2. Memahami cara identifikasi serta isolasi Salmonella thypi dari sampel feses
manusia.
III. Dasar Teori

Isolasi bakteri adalah suatu cara untuk membiakan suatu jenis mikroba
tertentu yang di peroleh dari suatu sampel ke dalam suatu medi spesifik,
sehingga selanjutnya dapat di identifikasi sifat biakan, morfologi, dan sifat
mikroba lainnya. Kemudian bakteri dipindahkan dari satu tempat ke tempat
lainnyasecara aseptis agar tidak terkotaminasi oleh bakteri lainnya ehingga di
dapatkan biakan yang murni. Identifikasi dan determinasi suatu biakan murni
bakteri yang diperoleh dari hasil isolasi dapat dilakukan dengan cara pengamatan
sifat morfologi koloni, morfologi sel bakteri, pengujian sifat-sifat fisiologi dan
biokimianya. Pertumbuhan bakteri di alam dipengaruhi oleh beberapa faktor luar
seperti susbtrat, pertumbuhan pH, temperatur, dan bahan kimia. Bakteri yang
nampak dapat memiliki morfologi yang sama, namun keperluan nutrisi dan
persyaratan ekologinya berbeda. ( Irianto ,2007).

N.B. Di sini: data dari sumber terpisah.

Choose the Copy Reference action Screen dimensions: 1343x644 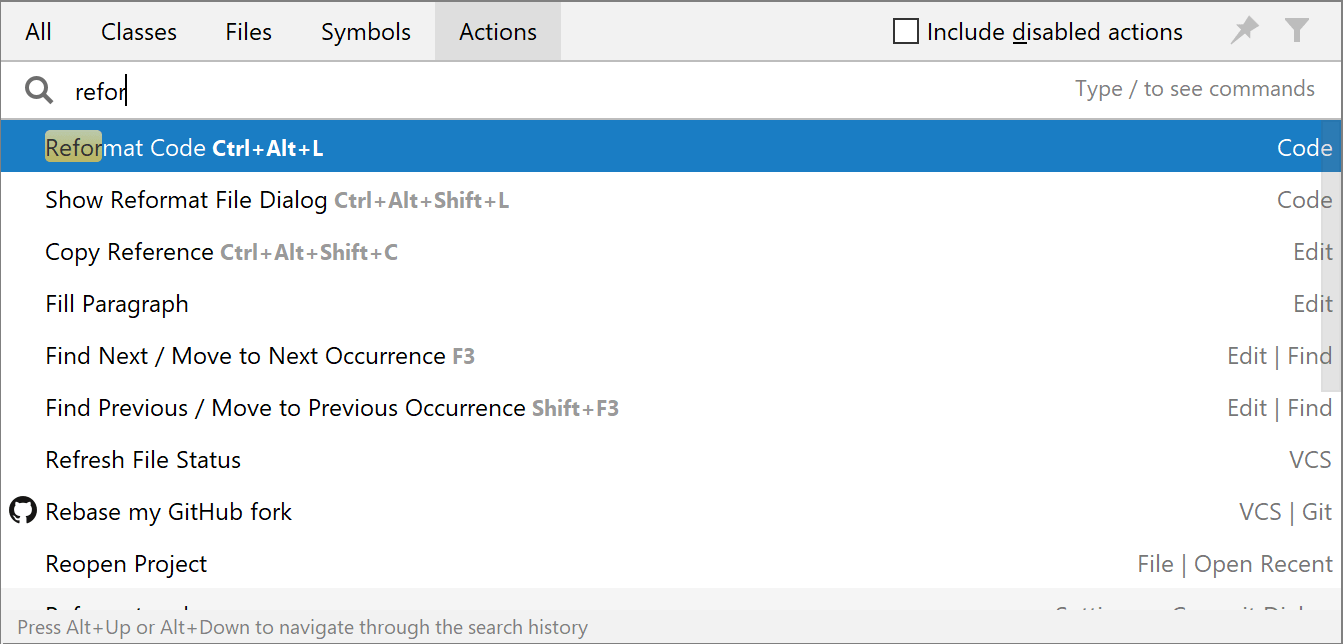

Karakteristik mikroorganisme dilakukan dengan beberapa metode seperti
pengamatan mikroskopik koloni, pewarnaan mikroba untuk mengetahui
penampakan mikroskopik sel maupun membedakan golongan-golongan
mikroorganisme, serta karakteristik uji-uji biokimia yang mencerminkan
aktivitas metabolisme enzimatik mikroorganisme ( Lay, 1994 ).

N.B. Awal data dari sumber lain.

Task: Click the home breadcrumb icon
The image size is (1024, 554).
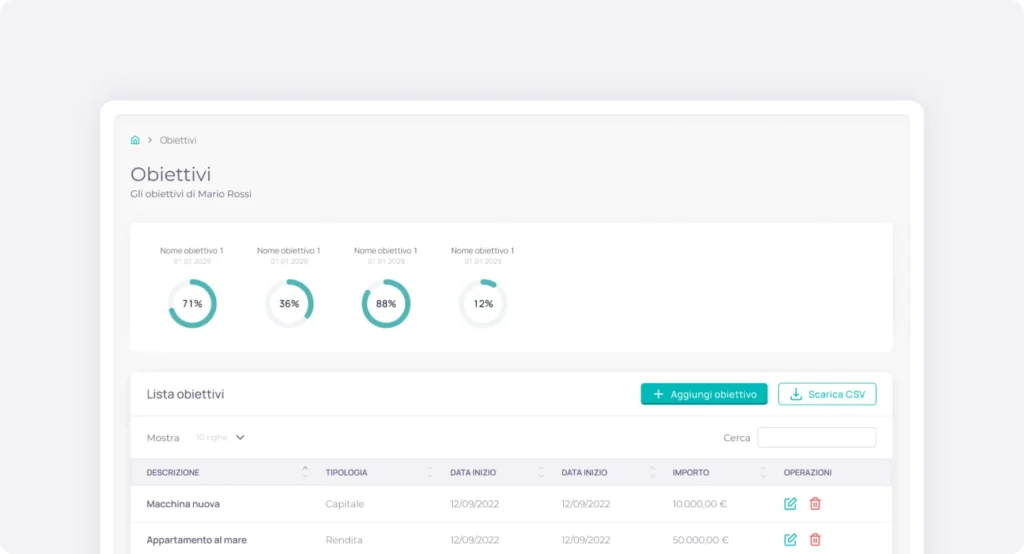Action: (x=135, y=140)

Demam tifoid menular melalui makanan dan minuman yang telah tercemar
oleh Salmonella typhi atau orang yang telah menjadi carrier, yaitu orang yang
telah mengalami infeksi tetapi bakteri tersebut masih terdapat di dalam
tubuhnya. Pada orang yang merupakan carrier, biasanya tidak terdapat gejala
spesifik, sehingga penularan demam tifoid terutama disebabkan oleh penderita
ini. Antibiotik merupakan faktor penting dalam pengobatan demam tifoid.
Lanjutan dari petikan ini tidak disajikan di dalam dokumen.